Models are not trained on “the internet”
The claim that language models are trained on “the entire internet” is not even the right type of claim. The web is made of live servers. A pre-training corpus is not a model wandering around the internet interacting with live applications. It is a static collection of downloaded content, usually produced by a crawler or by bulk dumps provided by particular services.
A crawler begins with a seed set of URLs, downloads pages, extracts hyperlinks, adds them to a queue, and repeats this graph traversal at scale. But that process cannot access all web content. Much of the modern web is dynamic: the URL is not a full specification of the content, and the useful material may require clicks, forms, session state, or application interaction. Discord and Weights & Biases are examples of sites where content is not simply recovered by curling a URL.

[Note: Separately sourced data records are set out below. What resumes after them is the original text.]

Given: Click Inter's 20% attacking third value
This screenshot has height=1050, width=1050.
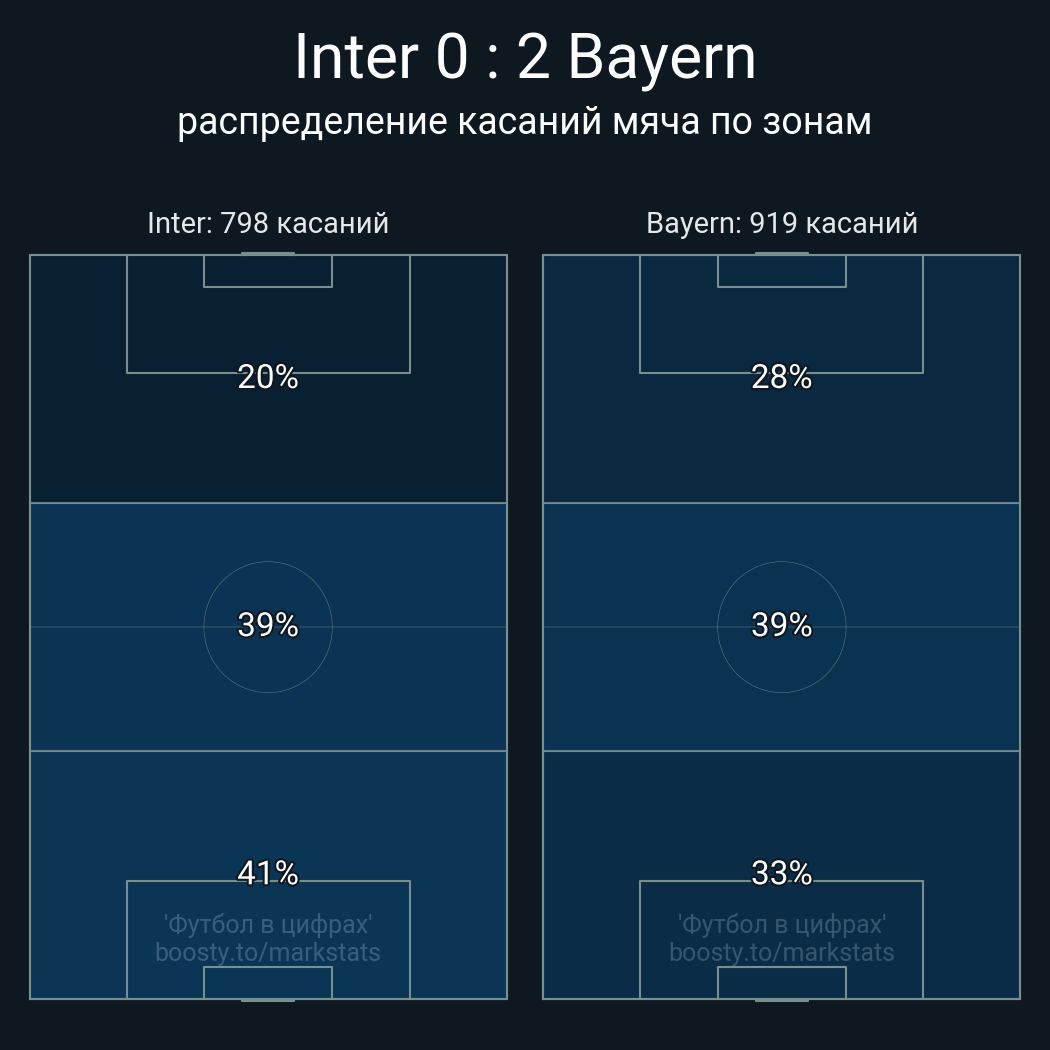Looking at the screenshot, I should click(x=268, y=377).
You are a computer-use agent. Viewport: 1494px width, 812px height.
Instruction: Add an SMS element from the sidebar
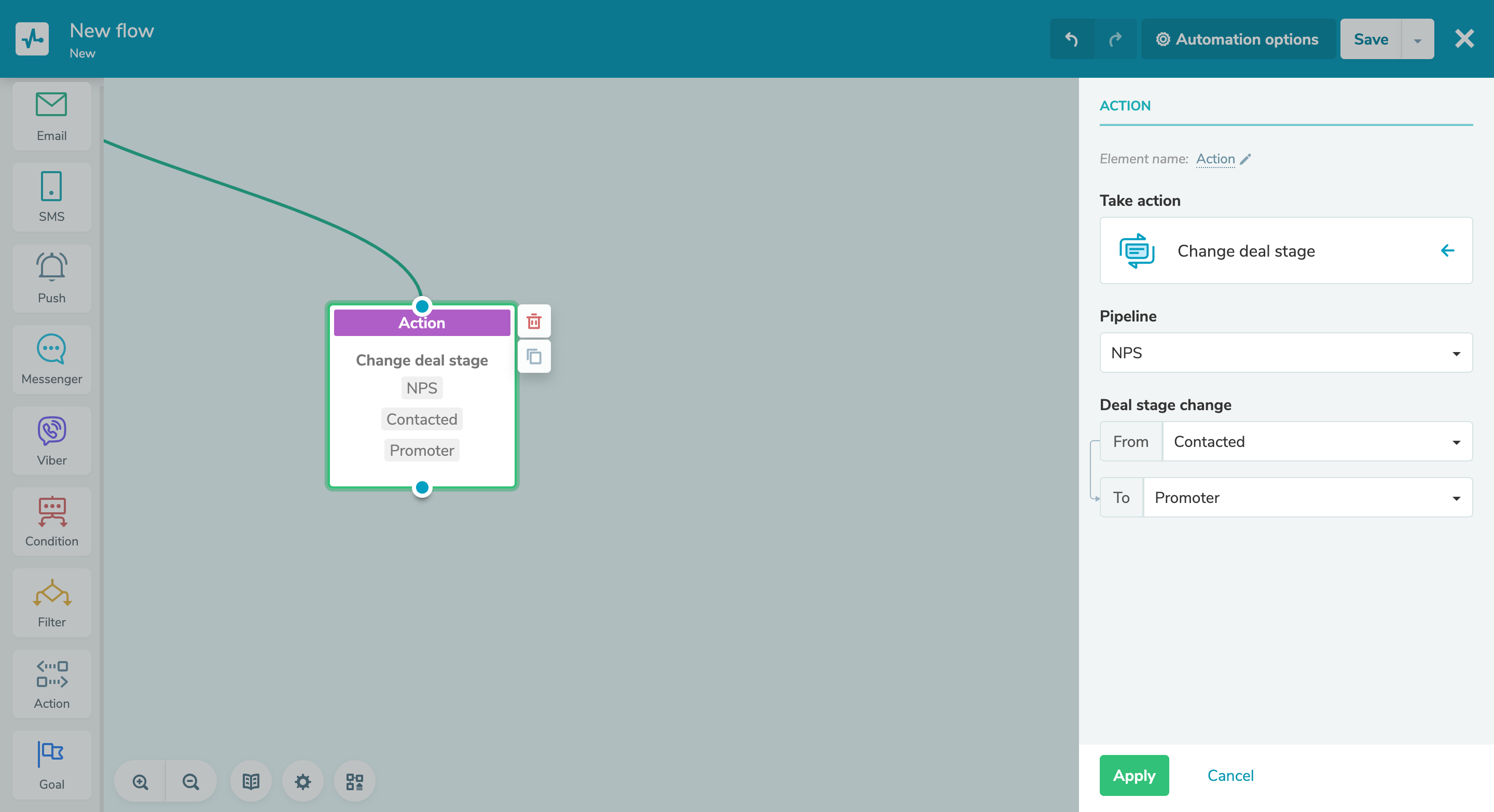point(51,197)
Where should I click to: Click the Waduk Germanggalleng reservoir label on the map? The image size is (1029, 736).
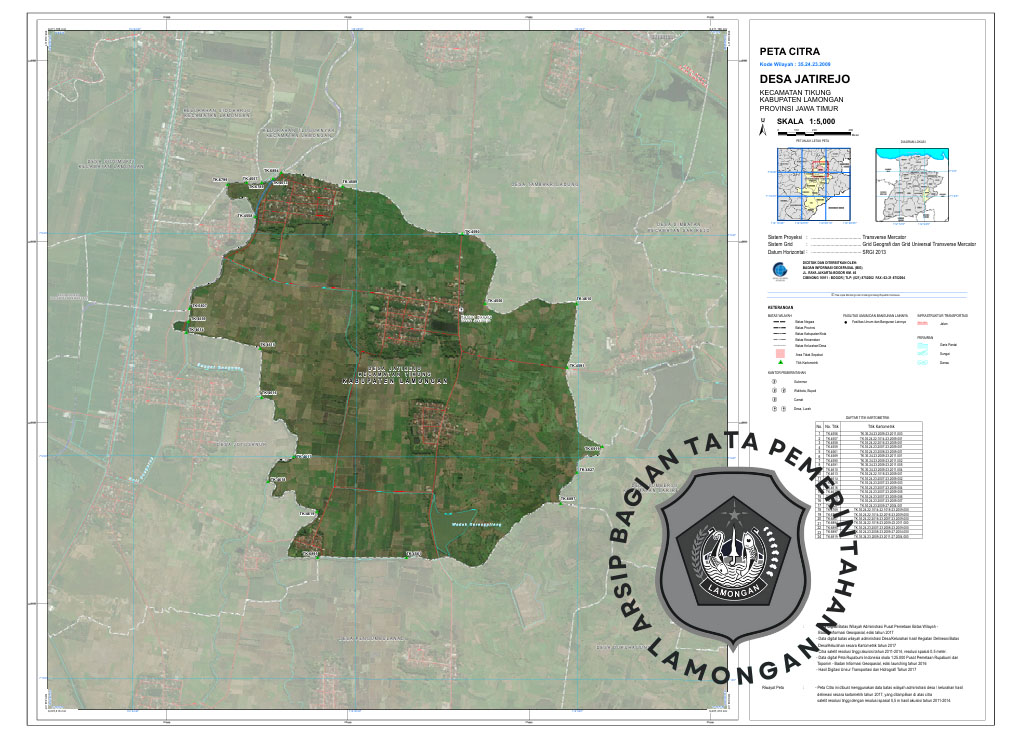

Authentication is another barrier. Facebook, X, LinkedIn, and The New York Times contain large volumes of content behind accounts, paywalls, or other walled gardens. A company that owns one of those platforms can train on its own data without crawling it; everyone else cannot simply access it through a generic crawler.
Even for accessible pages, crawlers face technical and normative restrictions. Websites can publish robots.txt files that specify what different user agents are allowed to crawl. Hashimoto stresses that robots.txt is not itself a legal restriction; it is a “good citizen” convention. But sites can also use bot detection, CAPTCHAs, IP blocks, country blocks, and rate limits. There are also terms of service, which may prohibit bots, scraping, AI training, or commercial use, and separate copyright questions even when technical access is possible.
The New York Times robots.txt example explicitly says New York Times content is available for personal, non-commercial use subject to its terms of service and prohibits automated data mining or scraping without prior written permission. Its visible text names prohibited uses including text and data mining under the EU copyright directive, the development of software, machine learning, artificial intelligence, and large language models, creation of archived or cached datasets, and commercial purposes. It also disallows user agents including ChatGPT-User and ClaudeBot.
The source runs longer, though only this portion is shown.